# Cauliflower steaks.....again...



## Zwiefel (Feb 14, 2015)

I decided to try the sous vide cauliflower steaks agian. Followed Theory/Rick's advice this time on liquid levels, and time/temp. It was excellent advice.

All bagged up...worcestershire, soy sauce, dijon, dried thyme, and beef stock...with a little DTN porn.






Into the waterbath at 185F for 1 hour...





Fresh out of the waterbath...nice color and level of doneness.





A great recipe straight out of ATK. The water cooks the potatoes to done and evaporates off...then the butter provies the crispness to the outside. Very nicely done and consistent.





With some salt and cracked pepper. And a nice grass-fed ribeye and tenderloin in the background





Service! with a quick pickle of french breakfast radish and mirin (two hours in a mason jar at -9 bars). 





I'm definitely pleased with this rendition. Rick's guidance was spot-on. Not bad for a V-Day dinner at home with friends.


----------



## Vesteroid (Feb 14, 2015)

Do you have a chamber vac for doing those with the liquid?


----------



## Zwiefel (Feb 14, 2015)

Vesteroid said:


> Do you have a chamber vac for doing those with the liquid?

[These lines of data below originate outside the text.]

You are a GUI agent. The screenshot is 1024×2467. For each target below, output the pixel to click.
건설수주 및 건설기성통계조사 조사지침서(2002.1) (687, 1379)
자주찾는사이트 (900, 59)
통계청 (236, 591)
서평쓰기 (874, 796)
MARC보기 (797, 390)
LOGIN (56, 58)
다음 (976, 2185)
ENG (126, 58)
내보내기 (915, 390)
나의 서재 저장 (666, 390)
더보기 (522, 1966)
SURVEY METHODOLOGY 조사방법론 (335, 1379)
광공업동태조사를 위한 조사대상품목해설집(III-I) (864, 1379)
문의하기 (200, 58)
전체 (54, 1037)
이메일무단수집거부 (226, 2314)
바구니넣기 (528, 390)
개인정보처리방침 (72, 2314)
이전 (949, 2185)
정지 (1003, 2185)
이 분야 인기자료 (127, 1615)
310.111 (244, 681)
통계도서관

Yup. Saved up and debated for about a year...but super happy with the VP-112.


----------



## mise_en_place (Feb 16, 2015)

Very nice work. How delicate would you say the cauliflower was after it came out of the water bath?


----------



## Zwiefel (Feb 16, 2015)

mise_en_place said:


> Very nice work. How delicate would you say the cauliflower was after it came out of the water bath?



Trying to think of a way to articulate it. Will depend on the thickness you chose to a strong degree. for mine, I had no worries about them falling apart. But if I were doing say 50 of these, I'd expect to lose 2-4 of them....which I'd just throw in with the other parts of the cauliflower that you can't make steaks with for pureeing.


----------



## mise_en_place (Feb 16, 2015)

Zwiefel said:


> Trying to think of a way to articulate it. Will depend on the thickness you chose to a strong degree. for mine, I had no worries about them falling apart. But if I were doing say 50 of these, I'd expect to lose 2-4 of them....which I'd just throw in with the other parts of the cauliflower that you can't make steaks with for pureeing.



Thanks. I'm going to give these a try soon and I'll let you know how they turn out.


----------



## daveb (Feb 16, 2015)

I've done this a couple times and my experience is that when cut down the middle, then a 3/4" steak from each side of center, the c steak will be done and robust enough to handle. Granted this yields only 2 steaks per head. The next pair may be robust enough to be used. Any further out and it will be better served as puree or mashed.


----------



## Zwiefel (Feb 16, 2015)

daveb said:


> I've done this a couple times and my experience is that when cut down the middle, then a 3/4" steak from each side of center, the c steak will be done and robust enough to handle. Granted this yields only 2 steaks per head. The next pair may be robust enough to be used. Any further out and it will be better served as puree or mashed.



This. My puree turned out pretty shite though. Next time, I think those bits will just get butter, salt, and thyme....


----------



## ThEoRy (Feb 16, 2015)

Boil the veg with heavy cream, whatever seasonings and puree in a vitaprep with a few teaspoons of ultratex8 and a pinch of xanthan.


----------